L’altro tema «caldo» è quello della riforma del patto del luglio ’93, sul modello contrattuale: nella sua relazione di apertura, Luigi Angeletti aveva detto che la Uil è pronta a mandare agli altri firmatari la lettera di disdetta. La «provocazione», ovviamente, è stata ripresa da diversi interventi.

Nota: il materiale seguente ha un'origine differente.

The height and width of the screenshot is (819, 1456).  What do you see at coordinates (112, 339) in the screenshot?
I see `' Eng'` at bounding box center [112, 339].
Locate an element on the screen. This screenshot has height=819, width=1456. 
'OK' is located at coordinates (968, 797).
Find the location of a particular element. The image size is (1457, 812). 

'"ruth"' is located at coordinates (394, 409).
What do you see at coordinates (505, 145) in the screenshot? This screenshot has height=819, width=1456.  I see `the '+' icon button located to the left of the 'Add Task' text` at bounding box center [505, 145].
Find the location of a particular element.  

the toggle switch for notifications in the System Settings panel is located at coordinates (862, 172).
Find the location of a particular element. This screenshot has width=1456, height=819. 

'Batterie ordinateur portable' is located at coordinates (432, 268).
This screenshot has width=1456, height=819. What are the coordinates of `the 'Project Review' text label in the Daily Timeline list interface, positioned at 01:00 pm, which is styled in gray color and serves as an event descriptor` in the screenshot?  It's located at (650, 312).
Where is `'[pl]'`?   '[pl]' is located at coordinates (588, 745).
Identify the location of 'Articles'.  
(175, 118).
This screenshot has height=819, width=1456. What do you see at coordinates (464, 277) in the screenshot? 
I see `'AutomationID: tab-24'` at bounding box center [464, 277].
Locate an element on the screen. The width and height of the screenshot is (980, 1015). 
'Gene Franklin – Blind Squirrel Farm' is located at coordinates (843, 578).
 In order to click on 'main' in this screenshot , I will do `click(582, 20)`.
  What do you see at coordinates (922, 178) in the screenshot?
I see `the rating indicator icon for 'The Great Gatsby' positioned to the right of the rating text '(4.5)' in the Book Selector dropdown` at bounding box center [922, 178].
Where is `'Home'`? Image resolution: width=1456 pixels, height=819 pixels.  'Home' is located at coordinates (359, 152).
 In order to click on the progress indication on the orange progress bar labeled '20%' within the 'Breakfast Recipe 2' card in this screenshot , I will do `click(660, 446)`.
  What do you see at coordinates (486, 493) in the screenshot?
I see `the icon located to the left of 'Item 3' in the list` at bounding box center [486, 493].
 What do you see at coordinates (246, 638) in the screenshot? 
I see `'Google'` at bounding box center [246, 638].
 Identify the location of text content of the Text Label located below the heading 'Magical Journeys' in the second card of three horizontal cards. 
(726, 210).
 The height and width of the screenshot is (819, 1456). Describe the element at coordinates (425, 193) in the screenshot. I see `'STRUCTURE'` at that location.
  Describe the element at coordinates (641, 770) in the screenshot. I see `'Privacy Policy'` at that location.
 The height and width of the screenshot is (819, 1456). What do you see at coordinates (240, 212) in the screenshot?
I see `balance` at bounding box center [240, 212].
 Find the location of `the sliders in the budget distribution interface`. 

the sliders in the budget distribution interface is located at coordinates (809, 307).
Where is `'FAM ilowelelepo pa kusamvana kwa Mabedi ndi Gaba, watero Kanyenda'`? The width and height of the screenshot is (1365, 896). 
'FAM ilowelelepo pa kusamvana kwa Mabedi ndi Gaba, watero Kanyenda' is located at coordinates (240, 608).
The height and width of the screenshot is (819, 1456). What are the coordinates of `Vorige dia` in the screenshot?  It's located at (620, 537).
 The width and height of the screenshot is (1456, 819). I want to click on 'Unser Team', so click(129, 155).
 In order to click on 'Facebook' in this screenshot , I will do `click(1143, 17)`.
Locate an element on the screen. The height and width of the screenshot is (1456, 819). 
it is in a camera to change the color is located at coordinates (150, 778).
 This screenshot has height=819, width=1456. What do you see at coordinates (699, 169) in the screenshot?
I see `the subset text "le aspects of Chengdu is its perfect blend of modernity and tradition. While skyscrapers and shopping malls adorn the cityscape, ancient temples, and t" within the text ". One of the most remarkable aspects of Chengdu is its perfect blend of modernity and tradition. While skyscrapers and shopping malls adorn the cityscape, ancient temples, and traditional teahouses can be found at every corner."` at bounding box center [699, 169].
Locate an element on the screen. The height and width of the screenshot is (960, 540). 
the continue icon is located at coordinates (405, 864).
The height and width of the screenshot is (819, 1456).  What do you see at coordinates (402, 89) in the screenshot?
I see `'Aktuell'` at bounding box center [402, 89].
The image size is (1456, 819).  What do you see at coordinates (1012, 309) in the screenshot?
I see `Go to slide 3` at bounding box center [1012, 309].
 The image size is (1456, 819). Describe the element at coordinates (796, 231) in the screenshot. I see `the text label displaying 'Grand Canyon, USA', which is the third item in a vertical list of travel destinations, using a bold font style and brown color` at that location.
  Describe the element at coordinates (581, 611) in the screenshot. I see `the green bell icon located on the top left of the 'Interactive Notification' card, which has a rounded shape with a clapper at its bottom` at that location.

Il ministro del lavoro Cesare Damiano ha detto che «l’accordo del ’93 resta ancora un punto di riferimento, perché tiene insieme obiettivi come lo sviluppo e la tutela del reddito»; «per questo – ha aggiunto – una sua rivisitazione deve essere fatta lavorandoci dentro e attraverso un confronto delle parti sociali e, successivamente, col governo». Per il ministro «il taglio del cuneo deve essere mirato alle assunzioni a tempo indeterminato»; più tardi, riferendo in Commissione lavoro della Camera, Damiano ha confermato di non voler abrogare la legge 30, ma di volerla solo modificare, «estendendo tutele come la maternità e la paternità al lavoratore che passa lunghi periodi nella flessibilità».
Bonanni ha insistito sull’unità sindacale e sulla necessità di trovare «un accordo sulla riforma, senza strappi: «Si deve arrivare a nuovi strumenti per ridistribuirie ricchezza ed essere noi padroni del salario. Decidere di perseguire solo una politica salarialistia può rafforzare quanti hanno già una capacità contrattuale forte, ma indebolirebbe gli altri: serve un confronto anche serrato, una dialettica anche accesa, ma serve un sindacato forte, unito». Per Epifani «prima di avanzare una disdetta formale degli accordi del ’93, forse converrebbe avere un altro accordo perché nel vuoto ogni sindacato, ogni governo, ogni controparte fa fatica a stare». Il vicepresidente di Confindustria Alberto Bombassei dice che le imprese «sono pronte in qualsiasi momento a sedersi anche a tavoli separati perché i tempi sono scaduti: la disdetta è più una battuta del buon Angeletti. Se usano la posta prioritaria e rispondono alla nostra proposta del settembre scorso, forse per quest’anno ce la facciamo ad avviare un confronto». Messaggio chiaro alla Cgil, insomma. «Comunque – ha concluso Bombassei – finché non si fanno nuove regole, contano quelle vecchie».